Why AstraZeneca Investors Should Expect a Revenue Fall in 4Q15
Analyst estimates
AstraZeneca (AZN) has surpassed estimates for earnings per share (or EPS) in the past six out of eight quarters, and analysts estimate AstraZeneca to generate an EPS of $0.47 on sales of $6.2 billion in 4Q15, a 23% increase in EPS over 4Q14.
In addition to this, EPS is estimated at $0.58 for 1Q16, $0.59 for 2Q16, $0.50 for 3Q16, and $0.94 for 4Q16.
Annual estimates
For 2015, analysts estimate EPS at $2.13 as compared to $4.28 for 2014. Further, analyst estimates show an EPS of $2.04 for 2016, $2.04 for 2017, and $2.34 for 2018.

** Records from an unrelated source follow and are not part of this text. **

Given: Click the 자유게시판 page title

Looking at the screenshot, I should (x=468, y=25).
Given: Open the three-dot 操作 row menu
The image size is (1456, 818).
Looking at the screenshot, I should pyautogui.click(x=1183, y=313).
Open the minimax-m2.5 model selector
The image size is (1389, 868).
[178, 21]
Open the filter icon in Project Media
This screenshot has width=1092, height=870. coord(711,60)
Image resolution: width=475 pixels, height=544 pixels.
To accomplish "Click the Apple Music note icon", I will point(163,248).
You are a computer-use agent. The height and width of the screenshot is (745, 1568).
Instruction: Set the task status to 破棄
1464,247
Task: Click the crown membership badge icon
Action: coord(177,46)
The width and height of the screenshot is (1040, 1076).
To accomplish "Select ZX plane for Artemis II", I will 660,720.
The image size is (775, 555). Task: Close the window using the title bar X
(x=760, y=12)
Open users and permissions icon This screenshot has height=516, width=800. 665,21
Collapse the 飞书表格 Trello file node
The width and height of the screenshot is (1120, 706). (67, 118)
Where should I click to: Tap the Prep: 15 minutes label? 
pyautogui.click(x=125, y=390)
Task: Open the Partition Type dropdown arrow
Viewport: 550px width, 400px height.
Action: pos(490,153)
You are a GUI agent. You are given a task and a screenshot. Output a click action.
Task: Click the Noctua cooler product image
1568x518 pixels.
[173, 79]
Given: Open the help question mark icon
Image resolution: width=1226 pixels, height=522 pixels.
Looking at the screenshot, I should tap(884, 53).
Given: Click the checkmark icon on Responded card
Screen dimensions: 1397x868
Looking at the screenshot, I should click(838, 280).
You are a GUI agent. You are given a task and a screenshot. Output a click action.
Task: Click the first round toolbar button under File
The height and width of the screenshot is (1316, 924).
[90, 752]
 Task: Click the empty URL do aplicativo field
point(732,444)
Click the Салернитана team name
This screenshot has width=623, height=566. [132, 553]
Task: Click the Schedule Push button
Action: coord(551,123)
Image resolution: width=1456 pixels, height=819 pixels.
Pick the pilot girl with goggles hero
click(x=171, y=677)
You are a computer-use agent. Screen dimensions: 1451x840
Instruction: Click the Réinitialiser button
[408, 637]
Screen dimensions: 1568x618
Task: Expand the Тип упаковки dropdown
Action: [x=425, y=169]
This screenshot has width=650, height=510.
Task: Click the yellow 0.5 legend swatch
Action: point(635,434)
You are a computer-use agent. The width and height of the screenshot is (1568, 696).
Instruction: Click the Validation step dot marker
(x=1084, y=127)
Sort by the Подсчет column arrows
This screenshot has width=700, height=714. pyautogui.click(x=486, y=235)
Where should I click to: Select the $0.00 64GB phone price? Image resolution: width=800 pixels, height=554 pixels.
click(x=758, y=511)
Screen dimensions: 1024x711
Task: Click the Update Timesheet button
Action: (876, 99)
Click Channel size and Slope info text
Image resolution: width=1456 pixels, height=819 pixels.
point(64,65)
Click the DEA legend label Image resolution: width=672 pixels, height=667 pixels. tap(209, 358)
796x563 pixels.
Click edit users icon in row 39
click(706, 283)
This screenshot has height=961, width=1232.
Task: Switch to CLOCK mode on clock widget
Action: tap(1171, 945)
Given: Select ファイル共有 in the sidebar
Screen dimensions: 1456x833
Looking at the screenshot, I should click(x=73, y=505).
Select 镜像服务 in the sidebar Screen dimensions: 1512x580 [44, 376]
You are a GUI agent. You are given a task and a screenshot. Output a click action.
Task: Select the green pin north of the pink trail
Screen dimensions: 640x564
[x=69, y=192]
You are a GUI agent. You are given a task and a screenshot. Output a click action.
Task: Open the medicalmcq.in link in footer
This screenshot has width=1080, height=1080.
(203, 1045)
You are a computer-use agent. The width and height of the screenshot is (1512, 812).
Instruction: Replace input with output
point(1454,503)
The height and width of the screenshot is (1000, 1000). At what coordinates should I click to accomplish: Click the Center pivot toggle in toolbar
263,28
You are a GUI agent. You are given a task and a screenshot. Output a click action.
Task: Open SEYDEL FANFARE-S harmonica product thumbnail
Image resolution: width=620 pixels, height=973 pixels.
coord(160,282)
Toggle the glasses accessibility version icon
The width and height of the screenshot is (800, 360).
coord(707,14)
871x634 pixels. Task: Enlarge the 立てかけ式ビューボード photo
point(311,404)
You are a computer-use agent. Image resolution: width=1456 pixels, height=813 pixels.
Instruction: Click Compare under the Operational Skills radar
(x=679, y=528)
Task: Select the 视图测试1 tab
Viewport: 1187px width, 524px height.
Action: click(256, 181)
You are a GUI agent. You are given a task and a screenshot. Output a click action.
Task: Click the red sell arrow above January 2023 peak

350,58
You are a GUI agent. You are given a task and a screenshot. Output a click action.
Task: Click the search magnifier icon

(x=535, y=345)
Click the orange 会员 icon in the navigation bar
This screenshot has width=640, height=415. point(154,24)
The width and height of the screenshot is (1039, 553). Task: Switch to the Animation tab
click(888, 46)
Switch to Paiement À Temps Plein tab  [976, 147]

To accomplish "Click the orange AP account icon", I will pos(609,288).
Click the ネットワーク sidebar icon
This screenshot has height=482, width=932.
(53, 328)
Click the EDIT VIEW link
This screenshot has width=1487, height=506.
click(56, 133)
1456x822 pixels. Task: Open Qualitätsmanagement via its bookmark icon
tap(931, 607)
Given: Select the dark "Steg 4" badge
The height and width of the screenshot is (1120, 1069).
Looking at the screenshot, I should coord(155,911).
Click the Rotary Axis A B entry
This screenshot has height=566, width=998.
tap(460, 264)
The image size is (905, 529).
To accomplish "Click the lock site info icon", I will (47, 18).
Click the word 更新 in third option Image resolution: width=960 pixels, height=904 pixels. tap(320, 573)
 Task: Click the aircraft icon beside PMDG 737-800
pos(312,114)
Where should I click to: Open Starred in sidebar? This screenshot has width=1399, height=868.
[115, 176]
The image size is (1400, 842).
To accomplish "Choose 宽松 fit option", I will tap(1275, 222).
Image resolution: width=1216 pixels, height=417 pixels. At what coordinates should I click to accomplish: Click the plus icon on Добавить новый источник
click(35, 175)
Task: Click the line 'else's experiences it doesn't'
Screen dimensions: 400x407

The company’s revenues are expected to decrease by ~6.4% to $24.4 billion for 2015, by ~3.9% to $23.5 billion for 2016, and ~0.9% to $23.3 billion for 2017. Gross margin is expected to improve by ~5.9% at around 83.5% in 2015 as compared to 77.6% in 2014 but is projected to decline to 82.8% in 2016 and 82.2% in 2017. Gross margin has improved due to higher profitability in acquired products and also due to increased sales of high profitability products. The operating profit margin is expected to increase to ~28.6% for 2015 as compared to 8.2% for 2014. It is expected to be around 28.4% for both 2016 and 2017.
The Market Vectors Pharmaceutical ETF (PPH) has invested 4.5% of its portfolio in AstraZeneca, 6.9% in Novartis (NVS), 5.4% in Pfizer (PFE), and 5.0% in Merck and Co. (MRK). Investors can also consider ETFs like the First Trust Value Line Dividend ETF (FVD), which holds ~0.5% of its total assets in AstraZeneca, in order to divest the risk.